Monday, February 20, 2017

loving or hard tailed?

Mark 2

13 Then Jesus went out to the lake shore again and taught the crowds that were coming to him.

14 As he walked along, he saw Levi son of Alphaeus sitting at his tax collector's booth.

"Follow me and be my disciple," Jesus said to him.

So Levi got up and followed him.


  15 Later, Levi invited Jesus and his disciples to his home as dinner guests,

along with many tax collectors and other notorious & disreputable sinners.

(There were many people of this kind among Jesus' followers.)


16 But when the teachers of religious law who were Pharisees saw him eating with tax collectors and other sinners, they asked his disciples,

"Why does he eat with such scum?*"

  17 When Jesus heard this, he told them,

"Healthy people don't need a doctor—sick people do.

I have come to call not those who think they are righteous,

but those who know they are sinners."



Back when Mark was writing this account of Jesus life, it was common practice to treat “tax collectors & other notorious sinners” with a GREAT deal of scorn.

People didn't talk to them, spend any time around them, & were pretty mean to them.

Sitting down to eat with them was unthinkable – it would have made you “unclean”, which would have prevented you from going into the Temple.

So these people put up with a lot of hate from “church folks” & lived as social outcasts.


And yet, it says that “there were many people of this kind among Jesus disciples”!

So these notorious sinners not only just turned up for the odd talk from Jesus, but actually followed Him to the point where people thought of them as followers or disciples.
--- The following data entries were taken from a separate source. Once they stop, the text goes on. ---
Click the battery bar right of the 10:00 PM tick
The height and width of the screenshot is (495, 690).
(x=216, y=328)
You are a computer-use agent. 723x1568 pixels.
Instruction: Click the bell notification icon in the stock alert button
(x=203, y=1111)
Evidently, there was a quality of a connection these notorious sinners had with Jesus that made it worth putting up with the rude & cruel behavior of most of the people they encountered.

There was evidently something about Jesus that made it worth it to them.
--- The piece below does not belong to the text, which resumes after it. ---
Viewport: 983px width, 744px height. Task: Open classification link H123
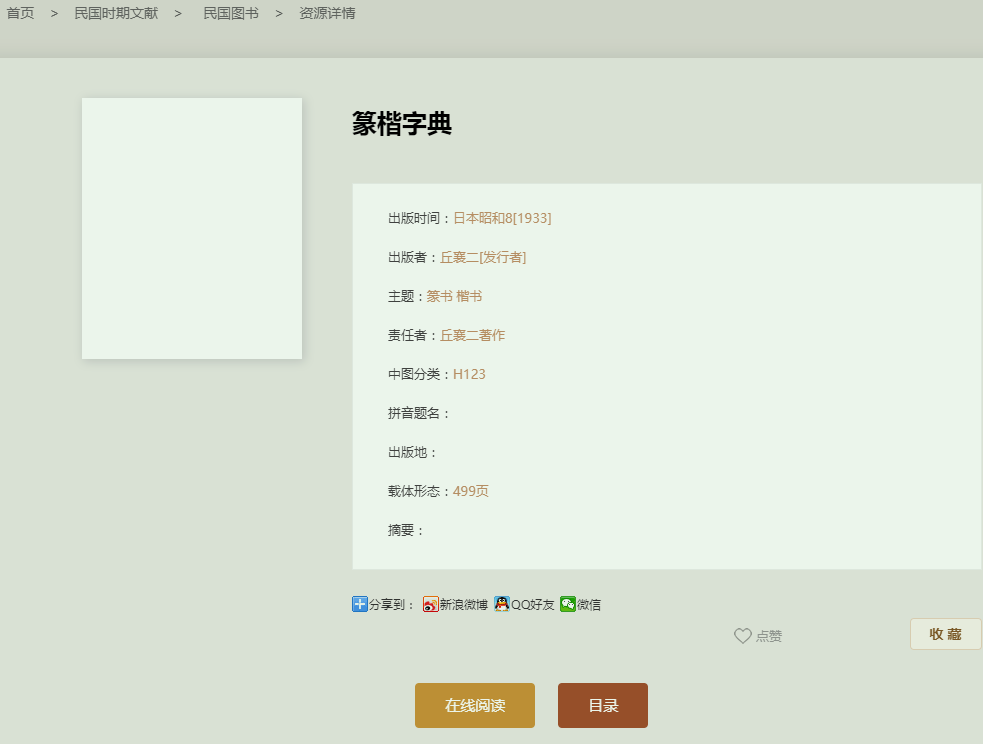(469, 374)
Now we all know what that was – it was His love & care for everyone (among a gajillion other things) that drew them to Him.


So here's the question...

As followers of Jesus, as people that He is trying to remold & reshape into His way of living & thinking & being, are we people who the notorious sinners of our day & time feel drawn to?


It probably would go without saying that there's a pretty healthy chunk of the white middle class evangelical contingent of Christianity here in America who would view being around notorious sinners about as attractive as the Pharisees back then.

Being around them would not only undermine their witness but might indicate they condone & accept the behavior of notorious sinners as normal & acceptable.


Being that as it may, I think our responsibility is pretty clear here...

We are to love people as Jesus loved them.

If so, it would follow that people would want to be around us, whether they understood why or not.


So let's ask ourselves the question today – are people drawn to us because of the love of Jesus inside us?

Or are we thought of as being like the hard tailed Pharisees from back in the day?